Data on “recent hospital admission” (within past 3 months) and “prior use of antibiotic therapy” (past 15 days) were obtained from patients, family members, caregivers and/or verified in the patient’s medical records. After the time of admission, all information was obtained exclusively from the patient’s medical records.
Two different procedures for data collection were adopted. For newly admitted patients, if the antimicrobial was prescribed at admission, data were obtained exclusively from the hospital admission forms (physician and nurse), and subsequent lab data were disregarded; if the antimicrobial was introduced after laboratory data were available, the admission forms and the lab report were collected. For patients already hospitalized and who had their antimicrobial regimen newly prescribed and/or changed according to the above mentioned criteria, data were collected from the 24-h period prior to the introduction/change in the regimen; for the purposes of analysis, the most extreme laboratory data were considered.

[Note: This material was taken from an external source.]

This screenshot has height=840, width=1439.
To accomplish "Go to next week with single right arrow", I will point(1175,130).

Organ dysfunctions were diagnosed based on the following measurements: cardiovascular dysfunction: systolic BP <90 mmHg or mean BP <65 mm Hg or use of vasopressors (noradrenaline, dopamine, epinephrine, vasopressin); hematologic disorders: platelets <100,000; liver dysfunction: total bilirubin >2.0 mg/dL; neurological disturbance: drowsiness, confusion, agitation or coma; renal disorders: creatinine >2.0 mg/dL or urine output <0.5 mL/kg/h over the previous 6 h or indication for hemodialysis (except chronic maintenance dialysis); respiratory dysfunction: O2 saturation <90 % with or without O2 supplementation or pO2/FiO2 < 200. Tissue hypoperfusion was quantitatively measured by serum levels of arterial lactate [7, 20].
Previous antibiotic treatment was defined as an antibiotic prescribed for at least 48 h during the fifteen-day period prior to the onset of the current antimicrobial therapy [20].

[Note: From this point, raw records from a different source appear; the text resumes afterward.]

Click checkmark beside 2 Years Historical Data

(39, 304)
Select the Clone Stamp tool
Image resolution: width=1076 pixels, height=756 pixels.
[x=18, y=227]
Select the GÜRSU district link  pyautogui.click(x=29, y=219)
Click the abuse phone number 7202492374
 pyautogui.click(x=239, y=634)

Patients undergoing long-term steroid therapy, chemotherapy and/or radiation therapy, immunosuppressant therapy due to organ transplantation, and those with neoplasms were considered to be immune compromised.
Patients were considered institutionalized if they had been transferred from nursing homes or equivalent facilities.
Specialists’ opinion
The data were assessed by two infectious diseases specialists with 10- and 17-years experience in the field, both holding master degrees and one of them also a PhD. Both have been members of the hospital’s Nosocomial Infections Control Commission and have a solid reputation in their field; additionally they are routinely involved in the care of critically ill patients admitted to the ICU.
Once completed, all case forms were sent independently to both evaluators (TZSC and ARM) by e-mail. Based on the data received, the evaluator completed a form automatically generated on the e-mail and returned it to the original mailbox for further analysis. On this form, the specialist was required to say if he agreed or disagreed with the prescribed antimicrobial regimen. If he said “no”, he was instructed to justify his disagreement; for example, the regimen was broader than necessary, at least one class of antimicrobial was unnecessary, the regimen was narrower than necessary, or there was no indication for an antimicrobial agent.
Statistical analysis
This is a descriptive study; the only statistical test applied was the chi-square test, at the significance level of p = 0.05. Statistical analyses were done using the Statistical Package for the Social Sciences software (SPSS, Chicago, IL, U.S.A.). For all other tabulations we used Microsoft Excel.